**Tugas yang Dikerjakan:**
1. Jawab pertanyaan berikut berdasarkan teks tentang tahlil di bulan Dzulhijjah:
(a) Surah dan ayat berapa yang dikutip sesudah kalimat "Alloh Ta’ala berfirman"?
(b) Apa judul ringkasan tafsir Ibnu Katsir yang disebutkan, dan di halaman berapa kutipannya?
(c) Hadits dari Shohih Al Bukhori dalam kitab Al-‘Idain itu bernomor berapa?
2. Tuliskan ulang baris-baris catatan tanpa perubahan apa pun, mulai dari baris yang memuat "Task: Click the 3 / 3 item counter" dan berhenti setelah baris yang memuat "Action: 209,36". Gambar tidak perlu disertakan dalam jawaban.

**Teks yang Diberikan:**
--*--

Tahlil di bulan Dzulhijjah dan Hakekatnya
Segala puji hanya bagi Alloh Ta’ala, semoga shalawat serta salam
tercurah kepada Nabi kita Muhammad shallallohu’alaihi wa sallam, keluarga
beserta para Sahabat yang setia mengikutinya.
Para pembaca yang semoga kita diberikan petunjuk dan Rahmat pleh
Alloh Ta’ala, Bulan Dzulhijjah merupakan bulan yang memiliki beberapa keutamaan
yang telah disebutkan di dalam Al Qur’an dan Hadits Nabi shallallohu’alaihi
wa sallam.
Alloh Ta’ala berfirman:
والفجــر. وليـــال عشر
“Demi
(waktu) fajar (subuh). Dan malam yang sepuluh”. (Al-Fajr: 1-2)
Di
dalam ringkasan tafsir ibnu Katsir yang berjudul Umdah At Tafsir An Ibni
Katsir hal. 680 menyebutkan:
“Malam
yang sepuluh” maksudnya adalah sepuluh hari dzulhijjah sebagimana yang dikatakan
oleh Ibnu Abbas, Ibnu Az Zubair, Mujahid, dan lainnya dari ulama Salaf dan
Kholaf. Telah ditetapkan di dalam Shohih Al Bukhori, dari Ibnu Abbas secara marfu’:
ما من أيام العمل الصالح فيهن أحب إلى الله من هذه الأيام- يعني عشر ذي الحجة- قالوا: ولا الجهاد في سبيل الله؟ قال: «ولا الجهاد في سبيل الله, إلا رجل خرج بنفسه وماله فلم يرجع من ذلك بشيء .
“Tidaklah ada dari
hari-hari yang amal shalih pada hari-hari itu lebih dicintai oleh Allah dari
pada hari-hari itu (yakni sepuluh pertama bulan Dzulhijjah.” Para sahabat
bertanya: “Ya Rasulullah, tidak juga jihad fi sabilillah? Beliau menjawab:
“Tidak juga jihad fi sabilillah, kecuali seseorang yang keluar
dengan jiwa dan hartanya kemudian tidak pulang dengan sesuatu apapun (yakni
meninggal di medan jihad)”. (HR.
Bukhari, dalam kitab Al-‘Idain , Bab Fadhilah Amal di
Hari Tasyriq no. 969)
Banyak sekali amalan yang dianjurkan pada sepuluh hari
tersebut diantaranya haji dan umroh, berkurban, puasa, amalan-amalan sholih
lainnya, dzikir, tahlil, takbir dan tahmid.
Dan inti dari ibadah dan amalan-amalan tersebut adalah
agar mentauhidkan Alloh ta’ala dalam setiap ibadah, sebagaimana yang telah
diingatkan di dalam riwayat berikut ini.

--*--

**Kumpulan Catatan:**
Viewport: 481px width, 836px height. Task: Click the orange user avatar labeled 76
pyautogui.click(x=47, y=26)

--*--

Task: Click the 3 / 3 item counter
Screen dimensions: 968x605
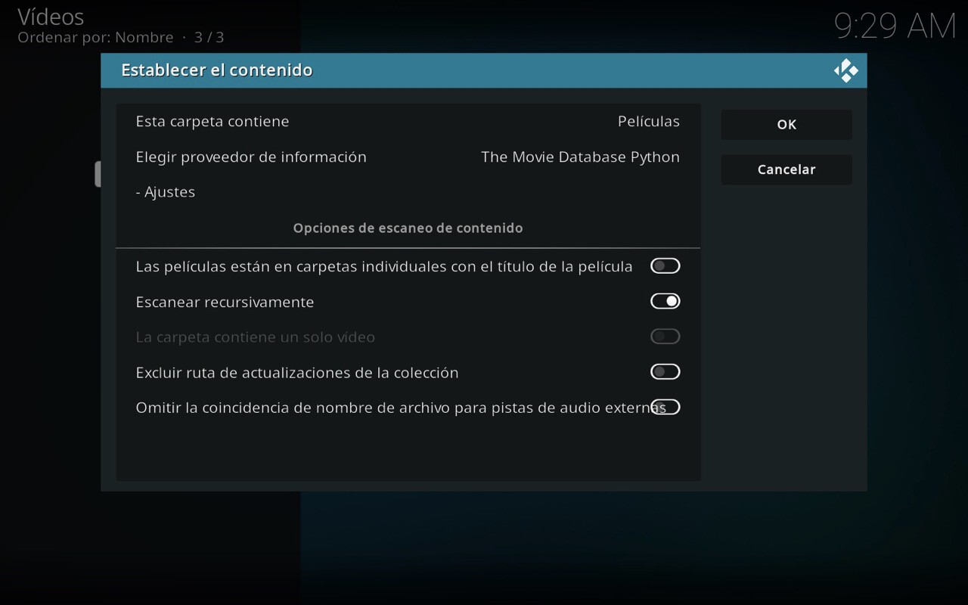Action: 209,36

--*--

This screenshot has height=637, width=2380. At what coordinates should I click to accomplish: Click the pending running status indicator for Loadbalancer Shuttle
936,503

--*--

**Jawaban Tiap Tugas:**
1.
(a) Al-Fajr ayat 1-2.
(b) Umdah At Tafsir An Ibni Katsir, halaman 680.
(c) Nomor 969.

2.
Task: Click the 3 / 3 item counter
Screen dimensions: 968x605
Action: 209,36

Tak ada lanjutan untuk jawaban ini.